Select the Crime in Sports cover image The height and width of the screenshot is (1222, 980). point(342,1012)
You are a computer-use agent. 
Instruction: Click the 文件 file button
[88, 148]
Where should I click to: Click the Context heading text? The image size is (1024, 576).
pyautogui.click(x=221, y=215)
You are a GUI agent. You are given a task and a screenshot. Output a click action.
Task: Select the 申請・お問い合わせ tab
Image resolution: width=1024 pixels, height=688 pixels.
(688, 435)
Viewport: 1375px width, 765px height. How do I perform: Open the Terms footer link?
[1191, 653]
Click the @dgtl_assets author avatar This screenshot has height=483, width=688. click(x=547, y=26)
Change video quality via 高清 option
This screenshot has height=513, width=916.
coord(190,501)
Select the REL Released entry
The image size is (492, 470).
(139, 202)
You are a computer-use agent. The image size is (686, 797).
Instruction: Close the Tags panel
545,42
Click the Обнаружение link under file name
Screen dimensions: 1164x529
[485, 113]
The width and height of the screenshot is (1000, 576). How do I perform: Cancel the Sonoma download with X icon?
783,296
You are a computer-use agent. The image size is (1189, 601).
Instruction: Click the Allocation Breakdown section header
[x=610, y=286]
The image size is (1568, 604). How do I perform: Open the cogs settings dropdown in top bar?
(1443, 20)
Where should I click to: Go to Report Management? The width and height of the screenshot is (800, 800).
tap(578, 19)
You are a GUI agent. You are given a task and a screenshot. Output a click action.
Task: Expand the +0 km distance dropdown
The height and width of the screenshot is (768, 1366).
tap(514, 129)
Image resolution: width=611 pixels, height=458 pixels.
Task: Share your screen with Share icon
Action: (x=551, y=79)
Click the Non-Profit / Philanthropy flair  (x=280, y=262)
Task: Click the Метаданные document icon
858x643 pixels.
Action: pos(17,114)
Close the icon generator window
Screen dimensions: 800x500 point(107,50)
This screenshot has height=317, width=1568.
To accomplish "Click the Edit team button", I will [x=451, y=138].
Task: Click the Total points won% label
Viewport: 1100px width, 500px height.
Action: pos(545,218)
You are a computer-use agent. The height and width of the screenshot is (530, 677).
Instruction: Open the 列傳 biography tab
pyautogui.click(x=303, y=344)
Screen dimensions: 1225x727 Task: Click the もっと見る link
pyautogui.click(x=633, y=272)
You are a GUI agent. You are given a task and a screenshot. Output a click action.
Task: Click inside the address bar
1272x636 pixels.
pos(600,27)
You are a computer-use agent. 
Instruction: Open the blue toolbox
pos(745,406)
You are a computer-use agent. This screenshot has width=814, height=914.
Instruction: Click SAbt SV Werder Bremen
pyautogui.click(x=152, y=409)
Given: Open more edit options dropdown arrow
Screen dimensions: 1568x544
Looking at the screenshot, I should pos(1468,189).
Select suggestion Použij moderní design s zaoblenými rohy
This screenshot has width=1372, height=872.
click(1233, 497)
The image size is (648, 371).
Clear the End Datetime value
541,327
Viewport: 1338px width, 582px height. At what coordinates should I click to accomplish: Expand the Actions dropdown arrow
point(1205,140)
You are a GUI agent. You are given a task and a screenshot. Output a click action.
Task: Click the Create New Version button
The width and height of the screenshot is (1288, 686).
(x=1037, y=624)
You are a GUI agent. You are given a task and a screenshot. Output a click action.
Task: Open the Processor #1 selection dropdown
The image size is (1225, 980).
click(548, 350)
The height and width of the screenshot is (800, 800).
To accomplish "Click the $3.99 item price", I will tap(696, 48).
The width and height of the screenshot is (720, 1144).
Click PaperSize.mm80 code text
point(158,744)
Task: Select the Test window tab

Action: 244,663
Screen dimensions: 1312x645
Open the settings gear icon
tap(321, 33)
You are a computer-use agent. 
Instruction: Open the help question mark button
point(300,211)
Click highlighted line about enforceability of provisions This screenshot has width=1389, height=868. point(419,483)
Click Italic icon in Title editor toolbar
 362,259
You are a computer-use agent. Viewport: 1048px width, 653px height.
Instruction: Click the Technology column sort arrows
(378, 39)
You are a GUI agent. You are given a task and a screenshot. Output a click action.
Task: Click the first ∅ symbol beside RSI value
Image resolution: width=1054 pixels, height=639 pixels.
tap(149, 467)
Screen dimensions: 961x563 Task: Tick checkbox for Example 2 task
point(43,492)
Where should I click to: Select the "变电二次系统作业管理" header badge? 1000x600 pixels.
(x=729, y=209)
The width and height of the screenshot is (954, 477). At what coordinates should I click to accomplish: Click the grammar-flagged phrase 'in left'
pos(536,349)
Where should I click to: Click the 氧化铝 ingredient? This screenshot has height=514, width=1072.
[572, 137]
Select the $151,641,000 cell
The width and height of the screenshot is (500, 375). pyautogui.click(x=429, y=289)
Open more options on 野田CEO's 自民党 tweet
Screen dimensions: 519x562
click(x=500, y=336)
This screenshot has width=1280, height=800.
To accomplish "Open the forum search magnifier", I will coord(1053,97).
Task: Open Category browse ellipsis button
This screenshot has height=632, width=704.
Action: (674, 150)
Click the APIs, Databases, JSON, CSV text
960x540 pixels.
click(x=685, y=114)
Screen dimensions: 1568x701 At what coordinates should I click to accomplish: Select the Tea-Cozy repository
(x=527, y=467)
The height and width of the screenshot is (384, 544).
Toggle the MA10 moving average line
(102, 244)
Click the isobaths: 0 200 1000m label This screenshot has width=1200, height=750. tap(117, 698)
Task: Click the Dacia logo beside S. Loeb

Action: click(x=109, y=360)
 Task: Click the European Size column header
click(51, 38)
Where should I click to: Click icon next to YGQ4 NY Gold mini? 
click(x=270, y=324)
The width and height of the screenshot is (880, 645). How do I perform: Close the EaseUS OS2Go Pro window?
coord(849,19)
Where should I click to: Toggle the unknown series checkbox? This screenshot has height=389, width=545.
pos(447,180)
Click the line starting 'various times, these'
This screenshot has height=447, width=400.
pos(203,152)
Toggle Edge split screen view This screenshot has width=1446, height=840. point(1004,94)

Task —
Extract the listing in its entirety and repeat it exactly.

Task answer —
Select the Crime in Sports cover image The height and width of the screenshot is (1222, 980). point(342,1012)
You are a computer-use agent. 
Instruction: Click the 文件 file button
[88, 148]
Where should I click to: Click the Context heading text? The image size is (1024, 576).
pyautogui.click(x=221, y=215)
You are a GUI agent. You are given a task and a screenshot. Output a click action.
Task: Select the 申請・お問い合わせ tab
Image resolution: width=1024 pixels, height=688 pixels.
(688, 435)
Viewport: 1375px width, 765px height. How do I perform: Open the Terms footer link?
[1191, 653]
Click the @dgtl_assets author avatar This screenshot has height=483, width=688. click(x=547, y=26)
Change video quality via 高清 option
This screenshot has height=513, width=916.
coord(190,501)
Select the REL Released entry
The image size is (492, 470).
(139, 202)
You are a computer-use agent. The image size is (686, 797).
Instruction: Close the Tags panel
545,42
Click the Обнаружение link under file name
Screen dimensions: 1164x529
[485, 113]
The width and height of the screenshot is (1000, 576). How do I perform: Cancel the Sonoma download with X icon?
783,296
You are a computer-use agent. The image size is (1189, 601).
Instruction: Click the Allocation Breakdown section header
[x=610, y=286]
The image size is (1568, 604). How do I perform: Open the cogs settings dropdown in top bar?
(1443, 20)
Where should I click to: Go to Report Management? The width and height of the screenshot is (800, 800).
tap(578, 19)
You are a GUI agent. You are given a task and a screenshot. Output a click action.
Task: Expand the +0 km distance dropdown
The height and width of the screenshot is (768, 1366).
tap(514, 129)
Image resolution: width=611 pixels, height=458 pixels.
Task: Share your screen with Share icon
Action: (x=551, y=79)
Click the Non-Profit / Philanthropy flair  (x=280, y=262)
Task: Click the Метаданные document icon
858x643 pixels.
Action: pos(17,114)
Close the icon generator window
Screen dimensions: 800x500 point(107,50)
This screenshot has height=317, width=1568.
To accomplish "Click the Edit team button", I will [x=451, y=138].
Task: Click the Total points won% label
Viewport: 1100px width, 500px height.
Action: pos(545,218)
You are a computer-use agent. The height and width of the screenshot is (530, 677).
Instruction: Open the 列傳 biography tab
pyautogui.click(x=303, y=344)
Screen dimensions: 1225x727 Task: Click the もっと見る link
pyautogui.click(x=633, y=272)
You are a GUI agent. You are given a task and a screenshot. Output a click action.
Task: Click inside the address bar
1272x636 pixels.
pos(600,27)
You are a computer-use agent. 
Instruction: Open the blue toolbox
pos(745,406)
You are a computer-use agent. This screenshot has width=814, height=914.
Instruction: Click SAbt SV Werder Bremen
pyautogui.click(x=152, y=409)
Given: Open more edit options dropdown arrow
Screen dimensions: 1568x544
Looking at the screenshot, I should pos(1468,189).
Select suggestion Použij moderní design s zaoblenými rohy
This screenshot has width=1372, height=872.
click(1233, 497)
The image size is (648, 371).
Clear the End Datetime value
541,327
Viewport: 1338px width, 582px height. At what coordinates should I click to accomplish: Expand the Actions dropdown arrow
point(1205,140)
You are a GUI agent. You are given a task and a screenshot. Output a click action.
Task: Click the Create New Version button
The width and height of the screenshot is (1288, 686).
(x=1037, y=624)
You are a GUI agent. You are given a task and a screenshot. Output a click action.
Task: Open the Processor #1 selection dropdown
The image size is (1225, 980).
click(548, 350)
The height and width of the screenshot is (800, 800).
To accomplish "Click the $3.99 item price", I will tap(696, 48).
The width and height of the screenshot is (720, 1144).
Click PaperSize.mm80 code text
point(158,744)
Task: Select the Test window tab

Action: 244,663
Screen dimensions: 1312x645
Open the settings gear icon
tap(321, 33)
You are a computer-use agent. 
Instruction: Open the help question mark button
point(300,211)
Click highlighted line about enforceability of provisions This screenshot has width=1389, height=868. point(419,483)
Click Italic icon in Title editor toolbar
 362,259
You are a computer-use agent. Viewport: 1048px width, 653px height.
Instruction: Click the Technology column sort arrows
(378, 39)
You are a GUI agent. You are given a task and a screenshot. Output a click action.
Task: Click the first ∅ symbol beside RSI value
Image resolution: width=1054 pixels, height=639 pixels.
tap(149, 467)
Screen dimensions: 961x563 Task: Tick checkbox for Example 2 task
point(43,492)
Where should I click to: Select the "变电二次系统作业管理" header badge? 1000x600 pixels.
(x=729, y=209)
The width and height of the screenshot is (954, 477). At what coordinates should I click to accomplish: Click the grammar-flagged phrase 'in left'
pos(536,349)
Where should I click to: Click the 氧化铝 ingredient? This screenshot has height=514, width=1072.
[572, 137]
Select the $151,641,000 cell
The width and height of the screenshot is (500, 375). pyautogui.click(x=429, y=289)
Open more options on 野田CEO's 自民党 tweet
Screen dimensions: 519x562
click(x=500, y=336)
This screenshot has width=1280, height=800.
To accomplish "Open the forum search magnifier", I will coord(1053,97).
Task: Open Category browse ellipsis button
This screenshot has height=632, width=704.
Action: (674, 150)
Click the APIs, Databases, JSON, CSV text
960x540 pixels.
click(x=685, y=114)
Screen dimensions: 1568x701 At what coordinates should I click to accomplish: Select the Tea-Cozy repository
(x=527, y=467)
The height and width of the screenshot is (384, 544).
Toggle the MA10 moving average line
(102, 244)
Click the isobaths: 0 200 1000m label This screenshot has width=1200, height=750. tap(117, 698)
Task: Click the Dacia logo beside S. Loeb

Action: click(x=109, y=360)
 Task: Click the European Size column header
click(51, 38)
Where should I click to: Click icon next to YGQ4 NY Gold mini? 
click(x=270, y=324)
The width and height of the screenshot is (880, 645). How do I perform: Close the EaseUS OS2Go Pro window?
coord(849,19)
Where should I click to: Toggle the unknown series checkbox? This screenshot has height=389, width=545.
pos(447,180)
Click the line starting 'various times, these'
This screenshot has height=447, width=400.
pos(203,152)
Toggle Edge split screen view This screenshot has width=1446, height=840. point(1004,94)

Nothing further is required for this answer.